- _Objective 1_
In the project notes on visualizing foreclosure, how many records did the 2010 shapefiles contain?

- _Document excerpt_
Visualizing Foreclosure: About This Project
Data Sources
Parcel Data
Parcel data was obtained from the Maricopa County Assessor's Office on an uncertain date and possibly through an intermediary. These dates and chain of custody should be clarified as the project proceeds. The data is available to the general public for a fee through the Assessor's website:
http://mcassessor.maricopa.gov/reports-data-sales/data-sales/data-policies-pricing/
Two data series were used: parcel shapefiles and the ST42030 residential master data file.
The parcel shapefile data is in:
/projects/oa/housing_bubble/vector/phoenix/parcel_shapefiles
The residence data is in:
/projects/oa/housing_bubble/vector/phoenix/parcel_data
Parcel data is organized into five separate books numbered 100 to 500 that represent separate areas of the county. The 2010 shapefiles contained 1,545,616 records and the book division presumably exists as a legacy hierarchical scheme to make the data more manageable.
The parcel shapefiles contain minimal data that varies over the different years. The only field from the shapefiles that was used was the parcel number (APN), which was then used as a primary key for a join with the residential data.
Parcel shapefiles were only provided to the RA for the years 2002-2006 and 2013. For years 2007-2012, the 2013 shapefile was used. The use of yearly shapefiles for 2002-2006 bounds the analysis for those years to the parcels that were extant in those years.
Data on residences was obtained from the ST42030 Residential Master Data File. This file has parcel number (APN) as a primary key and gives residential component information used to calculate property values (i.e., livable square footage, construction year, etc). The only data fields used from this data are livable area (SQFT) and number of floors (STORIES).
Residential data was only provided to the RA for the years 2007 - 2013. Data was joined with shapefiles using APN as a key. Shapefiles for 2002-2006 were joined with the 2007 data, which should limit the parcels to those in existence in those years, but which may give erroneous data for parcels that were redeveloped in the years prior to the 2007 data.
Estimated lawn area each parcel was calculated by subtracting the product of SQFT and STORIES from the area calculated from the shapefile data reprojected to the EPSG 2868 projection used with MODIS satellite data. From 2010 onward, the stories value was only listed as single or multiple (S or M). Single assumes one floor and multiple assumes two. Parcels where this estimated lawn ares was below zero were given a lawn area of zero.
Additional parcel data made available to the RA but not used includes:
- ST42060 Secured Master - All detail information regarding parcel including owner, property address, legal description, legal classes, valuation and others. (TYPE, APN, STATUS, ...)

- _Provided material_
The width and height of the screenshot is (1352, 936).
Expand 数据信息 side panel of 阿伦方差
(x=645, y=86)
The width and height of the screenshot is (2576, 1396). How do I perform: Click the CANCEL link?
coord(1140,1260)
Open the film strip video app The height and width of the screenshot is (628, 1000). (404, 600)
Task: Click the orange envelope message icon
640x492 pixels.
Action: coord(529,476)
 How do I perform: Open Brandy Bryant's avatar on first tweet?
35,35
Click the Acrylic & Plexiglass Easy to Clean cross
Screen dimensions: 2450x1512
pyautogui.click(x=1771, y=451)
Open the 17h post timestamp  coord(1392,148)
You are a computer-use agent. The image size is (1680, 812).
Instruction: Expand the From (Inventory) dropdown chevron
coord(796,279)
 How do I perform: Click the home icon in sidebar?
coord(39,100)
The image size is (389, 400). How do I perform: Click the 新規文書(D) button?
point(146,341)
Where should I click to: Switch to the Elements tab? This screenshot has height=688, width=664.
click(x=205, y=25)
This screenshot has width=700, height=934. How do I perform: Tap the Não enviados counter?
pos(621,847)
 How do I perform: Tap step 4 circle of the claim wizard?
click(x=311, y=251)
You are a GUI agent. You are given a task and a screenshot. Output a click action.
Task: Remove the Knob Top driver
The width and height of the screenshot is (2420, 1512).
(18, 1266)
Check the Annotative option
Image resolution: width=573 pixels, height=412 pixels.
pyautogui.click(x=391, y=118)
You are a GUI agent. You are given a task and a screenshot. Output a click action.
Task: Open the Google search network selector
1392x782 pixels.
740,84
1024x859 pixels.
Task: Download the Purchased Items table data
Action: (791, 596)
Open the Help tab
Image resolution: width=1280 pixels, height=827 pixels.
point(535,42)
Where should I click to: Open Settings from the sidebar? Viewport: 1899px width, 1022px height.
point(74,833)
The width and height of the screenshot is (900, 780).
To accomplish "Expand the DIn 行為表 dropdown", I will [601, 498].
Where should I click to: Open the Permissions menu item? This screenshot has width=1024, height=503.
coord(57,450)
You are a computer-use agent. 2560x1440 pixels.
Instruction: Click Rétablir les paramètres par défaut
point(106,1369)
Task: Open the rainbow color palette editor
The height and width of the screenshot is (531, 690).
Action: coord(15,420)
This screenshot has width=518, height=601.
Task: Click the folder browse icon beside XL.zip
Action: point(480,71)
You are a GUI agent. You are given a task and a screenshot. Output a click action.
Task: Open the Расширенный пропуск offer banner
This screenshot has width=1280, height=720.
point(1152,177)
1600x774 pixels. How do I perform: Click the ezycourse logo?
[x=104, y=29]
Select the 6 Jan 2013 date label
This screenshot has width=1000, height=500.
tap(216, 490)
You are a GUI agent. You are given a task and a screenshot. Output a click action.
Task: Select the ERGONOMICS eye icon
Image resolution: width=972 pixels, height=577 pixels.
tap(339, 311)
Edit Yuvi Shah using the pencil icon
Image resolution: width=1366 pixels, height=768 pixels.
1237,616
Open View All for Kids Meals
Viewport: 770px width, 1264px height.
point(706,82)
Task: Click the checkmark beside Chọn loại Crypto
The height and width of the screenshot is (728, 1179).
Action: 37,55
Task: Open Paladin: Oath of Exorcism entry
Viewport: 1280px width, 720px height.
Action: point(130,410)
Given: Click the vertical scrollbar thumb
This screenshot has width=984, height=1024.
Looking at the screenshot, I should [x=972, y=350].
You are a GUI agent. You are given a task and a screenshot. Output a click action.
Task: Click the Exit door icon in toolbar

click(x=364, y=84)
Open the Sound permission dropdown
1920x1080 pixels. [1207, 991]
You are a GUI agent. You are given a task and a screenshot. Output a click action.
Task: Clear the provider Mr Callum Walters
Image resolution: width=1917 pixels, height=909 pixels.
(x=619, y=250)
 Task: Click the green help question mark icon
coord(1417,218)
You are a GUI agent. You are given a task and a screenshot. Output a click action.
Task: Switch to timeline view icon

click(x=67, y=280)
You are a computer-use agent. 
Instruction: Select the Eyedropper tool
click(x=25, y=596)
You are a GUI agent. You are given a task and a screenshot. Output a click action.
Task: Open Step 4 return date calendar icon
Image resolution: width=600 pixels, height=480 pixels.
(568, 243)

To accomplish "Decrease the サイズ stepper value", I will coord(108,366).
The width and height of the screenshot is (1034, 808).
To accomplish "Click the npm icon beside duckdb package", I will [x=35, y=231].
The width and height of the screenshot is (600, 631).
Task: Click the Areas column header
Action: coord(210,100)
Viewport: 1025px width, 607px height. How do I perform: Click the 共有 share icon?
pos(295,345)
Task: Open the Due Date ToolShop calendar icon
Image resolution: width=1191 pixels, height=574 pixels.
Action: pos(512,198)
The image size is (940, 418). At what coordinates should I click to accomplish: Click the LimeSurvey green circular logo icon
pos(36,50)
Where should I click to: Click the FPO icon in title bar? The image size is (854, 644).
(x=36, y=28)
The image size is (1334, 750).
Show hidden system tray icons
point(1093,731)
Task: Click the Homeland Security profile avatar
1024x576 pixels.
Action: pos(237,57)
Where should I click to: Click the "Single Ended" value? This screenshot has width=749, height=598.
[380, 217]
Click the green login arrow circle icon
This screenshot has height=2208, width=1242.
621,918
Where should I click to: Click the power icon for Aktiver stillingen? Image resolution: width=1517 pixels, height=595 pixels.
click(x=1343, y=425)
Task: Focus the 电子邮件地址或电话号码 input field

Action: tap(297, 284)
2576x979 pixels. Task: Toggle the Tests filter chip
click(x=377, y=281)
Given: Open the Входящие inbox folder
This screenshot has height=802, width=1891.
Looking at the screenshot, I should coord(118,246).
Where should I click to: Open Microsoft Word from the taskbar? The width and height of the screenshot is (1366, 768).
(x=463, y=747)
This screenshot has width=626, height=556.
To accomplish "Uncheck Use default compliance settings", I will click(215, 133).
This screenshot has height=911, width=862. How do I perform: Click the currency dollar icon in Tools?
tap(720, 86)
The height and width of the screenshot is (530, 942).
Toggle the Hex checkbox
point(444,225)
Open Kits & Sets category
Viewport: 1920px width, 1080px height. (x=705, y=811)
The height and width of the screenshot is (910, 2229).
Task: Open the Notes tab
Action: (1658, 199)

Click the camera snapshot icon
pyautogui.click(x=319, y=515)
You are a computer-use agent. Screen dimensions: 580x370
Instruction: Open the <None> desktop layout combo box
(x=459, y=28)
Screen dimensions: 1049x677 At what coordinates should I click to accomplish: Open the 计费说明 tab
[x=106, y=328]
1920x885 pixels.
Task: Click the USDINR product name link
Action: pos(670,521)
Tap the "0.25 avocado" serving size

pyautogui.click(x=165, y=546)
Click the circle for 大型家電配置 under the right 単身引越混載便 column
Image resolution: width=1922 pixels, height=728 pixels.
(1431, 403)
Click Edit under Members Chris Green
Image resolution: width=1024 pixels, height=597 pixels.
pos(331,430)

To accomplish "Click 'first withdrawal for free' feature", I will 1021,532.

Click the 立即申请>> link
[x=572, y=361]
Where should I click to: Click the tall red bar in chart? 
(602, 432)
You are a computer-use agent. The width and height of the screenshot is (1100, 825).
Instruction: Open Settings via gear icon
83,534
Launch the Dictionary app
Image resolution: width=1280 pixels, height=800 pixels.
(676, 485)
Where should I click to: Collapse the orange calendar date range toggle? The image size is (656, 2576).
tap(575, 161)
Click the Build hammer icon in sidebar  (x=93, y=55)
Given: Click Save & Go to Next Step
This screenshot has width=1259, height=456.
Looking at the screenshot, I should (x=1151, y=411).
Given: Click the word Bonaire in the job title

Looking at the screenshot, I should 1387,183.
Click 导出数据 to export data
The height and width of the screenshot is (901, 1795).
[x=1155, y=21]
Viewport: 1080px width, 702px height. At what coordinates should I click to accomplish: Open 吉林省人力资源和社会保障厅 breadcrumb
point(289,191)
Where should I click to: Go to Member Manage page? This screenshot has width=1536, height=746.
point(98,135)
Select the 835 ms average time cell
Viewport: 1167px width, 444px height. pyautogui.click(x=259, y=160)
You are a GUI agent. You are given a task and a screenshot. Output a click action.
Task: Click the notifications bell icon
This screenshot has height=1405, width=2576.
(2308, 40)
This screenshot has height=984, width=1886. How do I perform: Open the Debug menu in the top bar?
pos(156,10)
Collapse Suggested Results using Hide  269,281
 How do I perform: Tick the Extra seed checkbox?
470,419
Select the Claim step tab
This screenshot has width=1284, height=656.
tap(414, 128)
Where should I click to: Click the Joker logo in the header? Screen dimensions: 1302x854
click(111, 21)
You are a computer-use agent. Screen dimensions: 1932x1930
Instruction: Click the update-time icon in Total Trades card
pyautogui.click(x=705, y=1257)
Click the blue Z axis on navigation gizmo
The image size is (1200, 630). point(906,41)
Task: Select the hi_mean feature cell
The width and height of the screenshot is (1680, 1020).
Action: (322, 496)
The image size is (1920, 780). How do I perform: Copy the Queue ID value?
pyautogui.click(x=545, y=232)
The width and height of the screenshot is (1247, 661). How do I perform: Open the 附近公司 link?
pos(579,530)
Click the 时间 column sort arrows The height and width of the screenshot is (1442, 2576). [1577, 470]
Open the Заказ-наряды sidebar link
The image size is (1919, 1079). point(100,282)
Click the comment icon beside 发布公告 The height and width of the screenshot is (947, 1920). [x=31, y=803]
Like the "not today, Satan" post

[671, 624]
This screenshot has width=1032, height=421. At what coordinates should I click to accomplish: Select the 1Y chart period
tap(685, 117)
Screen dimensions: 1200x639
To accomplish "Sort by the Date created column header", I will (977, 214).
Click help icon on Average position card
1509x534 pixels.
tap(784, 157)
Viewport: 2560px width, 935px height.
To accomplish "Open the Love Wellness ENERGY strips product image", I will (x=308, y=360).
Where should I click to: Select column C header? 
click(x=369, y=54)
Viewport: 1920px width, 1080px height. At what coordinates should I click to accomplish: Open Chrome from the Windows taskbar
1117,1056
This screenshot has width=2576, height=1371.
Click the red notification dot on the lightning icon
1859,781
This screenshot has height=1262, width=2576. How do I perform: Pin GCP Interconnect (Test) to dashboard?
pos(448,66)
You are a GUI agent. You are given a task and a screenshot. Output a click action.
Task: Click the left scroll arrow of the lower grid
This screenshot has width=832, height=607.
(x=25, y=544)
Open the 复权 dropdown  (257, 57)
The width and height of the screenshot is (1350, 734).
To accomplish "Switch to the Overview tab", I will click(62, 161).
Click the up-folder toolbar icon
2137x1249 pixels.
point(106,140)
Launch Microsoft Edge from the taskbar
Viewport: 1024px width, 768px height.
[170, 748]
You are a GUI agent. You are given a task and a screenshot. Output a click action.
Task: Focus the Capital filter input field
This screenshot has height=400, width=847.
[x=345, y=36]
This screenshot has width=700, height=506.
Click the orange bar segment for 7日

- _Objective 2_
Can you rewrite the entries starting at the line containing "Launch Microsoft Edge from the taskbar" and ending at the last line of the entries, both included, with "input field" replaced by "text box" and nothing else changed?

- _Task solution 1_
1,545,616

- _Task solution 2_
Launch Microsoft Edge from the taskbar
Viewport: 1024px width, 768px height.
[170, 748]
You are a GUI agent. You are given a task and a screenshot. Output a click action.
Task: Focus the Capital filter text box
This screenshot has height=400, width=847.
[x=345, y=36]
This screenshot has width=700, height=506.
Click the orange bar segment for 7日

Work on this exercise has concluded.